Non, la Vendée n’a pas été « recolonisée . Les villages dévastés ont été relevé uniquement par les survivants.
À partir des années 1820, il y a eu une forte poussée démographique uniquement dûe à la natalité des autochtones.
Les apports démographiques extérieurs étaient souvent dû aux fonctionnaires et militaires qu’on trouvait essentiellement à La Roche sur Yon.
Dans ma famille en 1800, il n’y avait qu’un seul garçon né en 1789. En 1809 il a tiré un mauvais numéro et devait rejoindre l’armée de Napoléon. Il s’est alors marié à une femme de 10 ans plus âgée que lui, échappant ainsi à l’enrolement. Ce couple aura 3 garçons qui engendreront une dizaine d’enfants chacun !
Les malheurs des Vendéens « font désormais partie d’une histoire partagée » ? Vous plaisantez ? Ou du moins, si vous vous situez à la fin de l’Empire, votre « désormais » est en trop, car ce « partage » n’a pas duré. On l’a encore vu lors de la sortie du film « Vaincre ou mourir », le négationnisme reste puissant en France à propos des guerres de Vendée.
Napo: « Il n’a déjà coulé que trop de sang depuis dix ans. »
Ça montre que Napoléon était un gars sympa.
Ce n’était pas un fanatique, comme Robespierre et ses amis.
Je lis que sous la Révolution française, l’épisode de la Terreur, de 1793 à 1794, a causé entre 35 000 et 40 000 morts (guillotinés, fusillés, morts en prison), en plus de quelques dizaines de milliers de morts en Vendée.
Napoléon, par comparaison, c’est 3 millions de morts au cours des guerres napoléoniennes. Ça fait beaucoup plus que Robespierre, mais ça s’est passé dans la bonne humeur. Et l’idée d’envahir la Russie était vraiment marrante. C’est dommage que ça ait si mal fini.

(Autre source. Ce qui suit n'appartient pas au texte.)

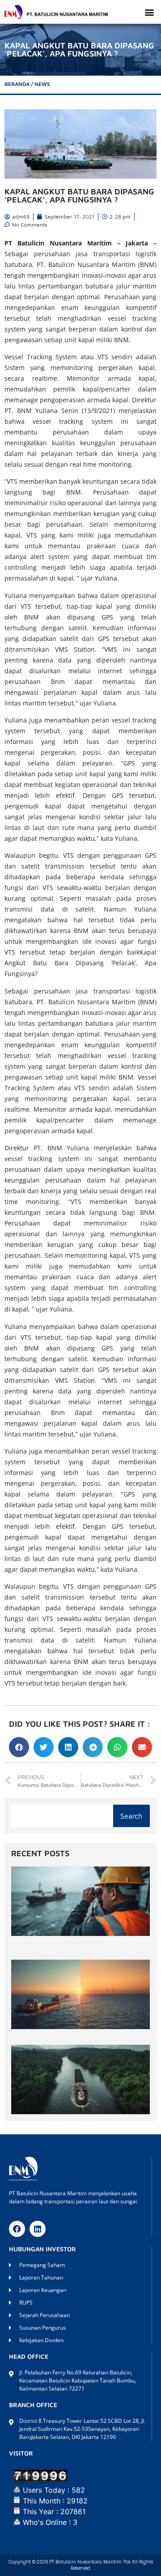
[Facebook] (17, 2229)
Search (131, 1816)
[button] (149, 11)
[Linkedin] (38, 2229)
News (42, 84)
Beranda (17, 84)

Mais celui qui a ma préférence, c’est Cadoudal. Non seulement parce qu’il osait dénoncer la tyrannie et qu’on le décrit comme un modèle de droiture, mais aussi parce qu’il a (semble-t-il) été impliqué dans un attentat à la bombe contre Napoléon. L’attentat a eu lieu de 24 décembre 1800 à Paris (attentat de la rue Saint-Nicaise). Évidemment, ça serait mieux si ça avait réussi.
Il y a pas mal de guerres qu’on aurait pu éviter avec un petit attentat bien préparé. En général, quand le dictateur en chef débloque complètement, on a intérêt à se débarrasser de lui. C’est probable que son remplaçant sera moins pire.